---- Material to process
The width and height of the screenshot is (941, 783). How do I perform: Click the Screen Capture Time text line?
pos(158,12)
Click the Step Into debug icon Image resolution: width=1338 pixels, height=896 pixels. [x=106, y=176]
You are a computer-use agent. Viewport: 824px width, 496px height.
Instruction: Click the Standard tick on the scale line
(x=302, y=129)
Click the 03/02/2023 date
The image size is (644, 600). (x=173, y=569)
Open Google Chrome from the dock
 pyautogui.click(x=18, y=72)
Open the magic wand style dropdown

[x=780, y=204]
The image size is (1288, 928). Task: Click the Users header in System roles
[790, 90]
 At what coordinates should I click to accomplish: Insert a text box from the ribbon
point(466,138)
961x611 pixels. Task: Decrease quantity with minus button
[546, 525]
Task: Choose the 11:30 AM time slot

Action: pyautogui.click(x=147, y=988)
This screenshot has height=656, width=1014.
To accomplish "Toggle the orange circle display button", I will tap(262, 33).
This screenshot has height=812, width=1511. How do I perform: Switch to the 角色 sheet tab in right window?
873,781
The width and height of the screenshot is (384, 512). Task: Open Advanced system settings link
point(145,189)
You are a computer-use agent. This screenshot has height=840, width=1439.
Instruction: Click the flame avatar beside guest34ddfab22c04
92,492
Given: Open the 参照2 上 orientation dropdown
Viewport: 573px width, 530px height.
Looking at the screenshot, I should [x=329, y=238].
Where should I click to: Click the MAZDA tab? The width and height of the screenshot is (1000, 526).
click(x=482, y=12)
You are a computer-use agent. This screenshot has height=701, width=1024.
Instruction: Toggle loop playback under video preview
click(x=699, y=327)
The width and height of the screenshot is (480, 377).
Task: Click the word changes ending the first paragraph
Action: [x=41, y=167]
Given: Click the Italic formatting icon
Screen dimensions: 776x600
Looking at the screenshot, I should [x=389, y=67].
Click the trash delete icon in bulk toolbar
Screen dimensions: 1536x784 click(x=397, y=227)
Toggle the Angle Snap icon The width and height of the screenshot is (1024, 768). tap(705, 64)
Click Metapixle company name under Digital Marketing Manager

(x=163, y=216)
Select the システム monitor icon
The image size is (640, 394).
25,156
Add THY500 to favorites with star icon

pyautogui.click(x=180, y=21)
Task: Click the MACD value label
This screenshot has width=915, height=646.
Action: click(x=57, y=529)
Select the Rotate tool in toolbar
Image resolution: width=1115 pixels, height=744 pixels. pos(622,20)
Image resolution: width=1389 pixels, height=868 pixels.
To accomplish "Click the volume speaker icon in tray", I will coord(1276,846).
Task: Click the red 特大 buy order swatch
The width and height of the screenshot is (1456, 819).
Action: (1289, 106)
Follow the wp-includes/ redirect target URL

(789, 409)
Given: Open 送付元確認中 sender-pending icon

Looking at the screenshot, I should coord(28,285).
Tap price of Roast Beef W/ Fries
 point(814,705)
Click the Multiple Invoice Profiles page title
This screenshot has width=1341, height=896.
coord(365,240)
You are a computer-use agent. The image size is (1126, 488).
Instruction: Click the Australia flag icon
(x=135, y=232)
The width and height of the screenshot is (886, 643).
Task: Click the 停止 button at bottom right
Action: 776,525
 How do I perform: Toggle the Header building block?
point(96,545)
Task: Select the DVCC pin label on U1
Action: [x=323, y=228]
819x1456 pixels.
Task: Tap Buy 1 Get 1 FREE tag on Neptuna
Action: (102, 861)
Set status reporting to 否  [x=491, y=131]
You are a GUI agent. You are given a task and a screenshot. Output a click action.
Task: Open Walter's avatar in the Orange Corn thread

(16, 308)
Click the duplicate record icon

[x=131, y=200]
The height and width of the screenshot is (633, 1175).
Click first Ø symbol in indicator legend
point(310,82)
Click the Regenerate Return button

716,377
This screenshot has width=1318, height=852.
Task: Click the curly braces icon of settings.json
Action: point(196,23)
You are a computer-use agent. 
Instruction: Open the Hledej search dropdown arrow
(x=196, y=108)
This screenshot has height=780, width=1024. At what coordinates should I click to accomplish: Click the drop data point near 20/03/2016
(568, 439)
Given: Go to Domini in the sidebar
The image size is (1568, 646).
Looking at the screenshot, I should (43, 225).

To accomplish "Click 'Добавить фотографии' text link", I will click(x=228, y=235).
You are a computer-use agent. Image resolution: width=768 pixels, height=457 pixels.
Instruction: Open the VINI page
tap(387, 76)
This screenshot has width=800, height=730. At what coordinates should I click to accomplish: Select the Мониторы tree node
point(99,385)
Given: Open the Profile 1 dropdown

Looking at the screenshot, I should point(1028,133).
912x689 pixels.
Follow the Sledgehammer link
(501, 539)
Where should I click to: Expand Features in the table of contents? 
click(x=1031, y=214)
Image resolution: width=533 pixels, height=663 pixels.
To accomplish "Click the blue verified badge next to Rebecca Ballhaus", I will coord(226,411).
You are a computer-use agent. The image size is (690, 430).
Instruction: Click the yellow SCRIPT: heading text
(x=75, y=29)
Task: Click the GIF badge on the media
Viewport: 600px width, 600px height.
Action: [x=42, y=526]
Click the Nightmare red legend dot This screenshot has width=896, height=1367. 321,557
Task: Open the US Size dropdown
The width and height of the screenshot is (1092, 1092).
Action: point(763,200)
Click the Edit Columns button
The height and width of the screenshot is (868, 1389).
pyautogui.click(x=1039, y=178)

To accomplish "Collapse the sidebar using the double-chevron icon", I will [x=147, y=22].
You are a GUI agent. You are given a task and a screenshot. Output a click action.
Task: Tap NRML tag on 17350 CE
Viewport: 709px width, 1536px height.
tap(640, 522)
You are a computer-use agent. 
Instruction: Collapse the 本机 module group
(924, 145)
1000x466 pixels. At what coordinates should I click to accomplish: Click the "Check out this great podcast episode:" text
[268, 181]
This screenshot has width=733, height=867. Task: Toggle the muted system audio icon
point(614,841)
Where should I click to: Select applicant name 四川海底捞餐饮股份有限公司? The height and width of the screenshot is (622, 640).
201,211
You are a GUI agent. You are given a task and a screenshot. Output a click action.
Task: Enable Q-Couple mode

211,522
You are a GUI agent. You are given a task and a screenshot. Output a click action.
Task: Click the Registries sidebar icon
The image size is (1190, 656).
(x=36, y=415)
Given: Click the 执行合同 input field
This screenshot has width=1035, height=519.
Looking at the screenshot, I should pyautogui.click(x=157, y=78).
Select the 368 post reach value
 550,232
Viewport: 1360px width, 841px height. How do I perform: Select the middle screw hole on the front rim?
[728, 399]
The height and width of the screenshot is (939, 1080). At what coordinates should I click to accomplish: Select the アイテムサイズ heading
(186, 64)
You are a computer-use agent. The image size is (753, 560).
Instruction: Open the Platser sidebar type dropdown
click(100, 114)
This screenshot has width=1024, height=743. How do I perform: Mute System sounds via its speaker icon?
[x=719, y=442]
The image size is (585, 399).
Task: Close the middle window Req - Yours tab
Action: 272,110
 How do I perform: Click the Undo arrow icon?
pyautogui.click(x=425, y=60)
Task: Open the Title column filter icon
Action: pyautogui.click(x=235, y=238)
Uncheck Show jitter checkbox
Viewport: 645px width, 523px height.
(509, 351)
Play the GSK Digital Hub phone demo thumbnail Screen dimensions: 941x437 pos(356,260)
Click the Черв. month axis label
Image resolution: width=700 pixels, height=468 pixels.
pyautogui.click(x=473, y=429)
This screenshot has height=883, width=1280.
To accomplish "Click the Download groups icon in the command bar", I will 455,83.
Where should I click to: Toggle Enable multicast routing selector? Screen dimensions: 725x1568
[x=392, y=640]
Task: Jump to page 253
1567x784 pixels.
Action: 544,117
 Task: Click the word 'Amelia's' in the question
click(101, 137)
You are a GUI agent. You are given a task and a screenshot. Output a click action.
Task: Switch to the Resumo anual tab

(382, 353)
--------
Required work: Would you return the full set of entries, unchanged in every detail?

The completed task:
The width and height of the screenshot is (941, 783). How do I perform: Click the Screen Capture Time text line?
pos(158,12)
Click the Step Into debug icon Image resolution: width=1338 pixels, height=896 pixels. [x=106, y=176]
You are a computer-use agent. Viewport: 824px width, 496px height.
Instruction: Click the Standard tick on the scale line
(x=302, y=129)
Click the 03/02/2023 date
The image size is (644, 600). (x=173, y=569)
Open Google Chrome from the dock
 pyautogui.click(x=18, y=72)
Open the magic wand style dropdown

[x=780, y=204]
The image size is (1288, 928). Task: Click the Users header in System roles
[790, 90]
 At what coordinates should I click to accomplish: Insert a text box from the ribbon
point(466,138)
961x611 pixels. Task: Decrease quantity with minus button
[546, 525]
Task: Choose the 11:30 AM time slot

Action: pyautogui.click(x=147, y=988)
This screenshot has height=656, width=1014.
To accomplish "Toggle the orange circle display button", I will tap(262, 33).
This screenshot has height=812, width=1511. How do I perform: Switch to the 角色 sheet tab in right window?
873,781
The width and height of the screenshot is (384, 512). Task: Open Advanced system settings link
point(145,189)
You are a computer-use agent. This screenshot has height=840, width=1439.
Instruction: Click the flame avatar beside guest34ddfab22c04
92,492
Given: Open the 参照2 上 orientation dropdown
Viewport: 573px width, 530px height.
Looking at the screenshot, I should [x=329, y=238].
Where should I click to: Click the MAZDA tab? The width and height of the screenshot is (1000, 526).
click(x=482, y=12)
You are a computer-use agent. This screenshot has height=701, width=1024.
Instruction: Toggle loop playback under video preview
click(x=699, y=327)
The width and height of the screenshot is (480, 377).
Task: Click the word changes ending the first paragraph
Action: [x=41, y=167]
Given: Click the Italic formatting icon
Screen dimensions: 776x600
Looking at the screenshot, I should [x=389, y=67].
Click the trash delete icon in bulk toolbar
Screen dimensions: 1536x784 click(x=397, y=227)
Toggle the Angle Snap icon The width and height of the screenshot is (1024, 768). tap(705, 64)
Click Metapixle company name under Digital Marketing Manager

(x=163, y=216)
Select the システム monitor icon
The image size is (640, 394).
25,156
Add THY500 to favorites with star icon

pyautogui.click(x=180, y=21)
Task: Click the MACD value label
This screenshot has width=915, height=646.
Action: click(x=57, y=529)
Select the Rotate tool in toolbar
Image resolution: width=1115 pixels, height=744 pixels. pos(622,20)
Image resolution: width=1389 pixels, height=868 pixels.
To accomplish "Click the volume speaker icon in tray", I will coord(1276,846).
Task: Click the red 特大 buy order swatch
The width and height of the screenshot is (1456, 819).
Action: (1289, 106)
Follow the wp-includes/ redirect target URL

(789, 409)
Given: Open 送付元確認中 sender-pending icon

Looking at the screenshot, I should coord(28,285).
Tap price of Roast Beef W/ Fries
 point(814,705)
Click the Multiple Invoice Profiles page title
This screenshot has width=1341, height=896.
coord(365,240)
You are a computer-use agent. The image size is (1126, 488).
Instruction: Click the Australia flag icon
(x=135, y=232)
The width and height of the screenshot is (886, 643).
Task: Click the 停止 button at bottom right
Action: 776,525
 How do I perform: Toggle the Header building block?
point(96,545)
Task: Select the DVCC pin label on U1
Action: [x=323, y=228]
819x1456 pixels.
Task: Tap Buy 1 Get 1 FREE tag on Neptuna
Action: (102, 861)
Set status reporting to 否  [x=491, y=131]
You are a GUI agent. You are given a task and a screenshot. Output a click action.
Task: Open Walter's avatar in the Orange Corn thread

(16, 308)
Click the duplicate record icon

[x=131, y=200]
The height and width of the screenshot is (633, 1175).
Click first Ø symbol in indicator legend
point(310,82)
Click the Regenerate Return button

716,377
This screenshot has width=1318, height=852.
Task: Click the curly braces icon of settings.json
Action: point(196,23)
You are a computer-use agent. 
Instruction: Open the Hledej search dropdown arrow
(x=196, y=108)
This screenshot has height=780, width=1024. At what coordinates should I click to accomplish: Click the drop data point near 20/03/2016
(568, 439)
Given: Go to Domini in the sidebar
The image size is (1568, 646).
Looking at the screenshot, I should (43, 225).

To accomplish "Click 'Добавить фотографии' text link", I will click(x=228, y=235).
You are a computer-use agent. Image resolution: width=768 pixels, height=457 pixels.
Instruction: Open the VINI page
tap(387, 76)
This screenshot has width=800, height=730. At what coordinates should I click to accomplish: Select the Мониторы tree node
point(99,385)
Given: Open the Profile 1 dropdown

Looking at the screenshot, I should point(1028,133).
912x689 pixels.
Follow the Sledgehammer link
(501, 539)
Where should I click to: Expand Features in the table of contents? 
click(x=1031, y=214)
Image resolution: width=533 pixels, height=663 pixels.
To accomplish "Click the blue verified badge next to Rebecca Ballhaus", I will coord(226,411).
You are a computer-use agent. The image size is (690, 430).
Instruction: Click the yellow SCRIPT: heading text
(x=75, y=29)
Task: Click the GIF badge on the media
Viewport: 600px width, 600px height.
Action: [x=42, y=526]
Click the Nightmare red legend dot This screenshot has width=896, height=1367. 321,557
Task: Open the US Size dropdown
The width and height of the screenshot is (1092, 1092).
Action: point(763,200)
Click the Edit Columns button
The height and width of the screenshot is (868, 1389).
pyautogui.click(x=1039, y=178)

To accomplish "Collapse the sidebar using the double-chevron icon", I will [x=147, y=22].
You are a GUI agent. You are given a task and a screenshot. Output a click action.
Task: Tap NRML tag on 17350 CE
Viewport: 709px width, 1536px height.
tap(640, 522)
You are a computer-use agent. 
Instruction: Collapse the 本机 module group
(924, 145)
1000x466 pixels. At what coordinates should I click to accomplish: Click the "Check out this great podcast episode:" text
[268, 181]
This screenshot has width=733, height=867. Task: Toggle the muted system audio icon
point(614,841)
Where should I click to: Select applicant name 四川海底捞餐饮股份有限公司? The height and width of the screenshot is (622, 640).
201,211
You are a GUI agent. You are given a task and a screenshot. Output a click action.
Task: Enable Q-Couple mode

211,522
You are a GUI agent. You are given a task and a screenshot. Output a click action.
Task: Click the Registries sidebar icon
The image size is (1190, 656).
(x=36, y=415)
Given: Click the 执行合同 input field
This screenshot has width=1035, height=519.
Looking at the screenshot, I should pyautogui.click(x=157, y=78).
Select the 368 post reach value
 550,232
Viewport: 1360px width, 841px height. How do I perform: Select the middle screw hole on the front rim?
[728, 399]
The height and width of the screenshot is (939, 1080). At what coordinates should I click to accomplish: Select the アイテムサイズ heading
(186, 64)
You are a computer-use agent. The image size is (753, 560).
Instruction: Open the Platser sidebar type dropdown
click(100, 114)
This screenshot has width=1024, height=743. How do I perform: Mute System sounds via its speaker icon?
[x=719, y=442]
The image size is (585, 399).
Task: Close the middle window Req - Yours tab
Action: 272,110
 How do I perform: Click the Undo arrow icon?
pyautogui.click(x=425, y=60)
Task: Open the Title column filter icon
Action: pyautogui.click(x=235, y=238)
Uncheck Show jitter checkbox
Viewport: 645px width, 523px height.
(509, 351)
Play the GSK Digital Hub phone demo thumbnail Screen dimensions: 941x437 pos(356,260)
Click the Черв. month axis label
Image resolution: width=700 pixels, height=468 pixels.
pyautogui.click(x=473, y=429)
This screenshot has height=883, width=1280.
To accomplish "Click the Download groups icon in the command bar", I will 455,83.
Where should I click to: Toggle Enable multicast routing selector? Screen dimensions: 725x1568
[x=392, y=640]
Task: Jump to page 253
1567x784 pixels.
Action: 544,117
 Task: Click the word 'Amelia's' in the question
click(101, 137)
You are a GUI agent. You are given a task and a screenshot. Output a click action.
Task: Switch to the Resumo anual tab

(382, 353)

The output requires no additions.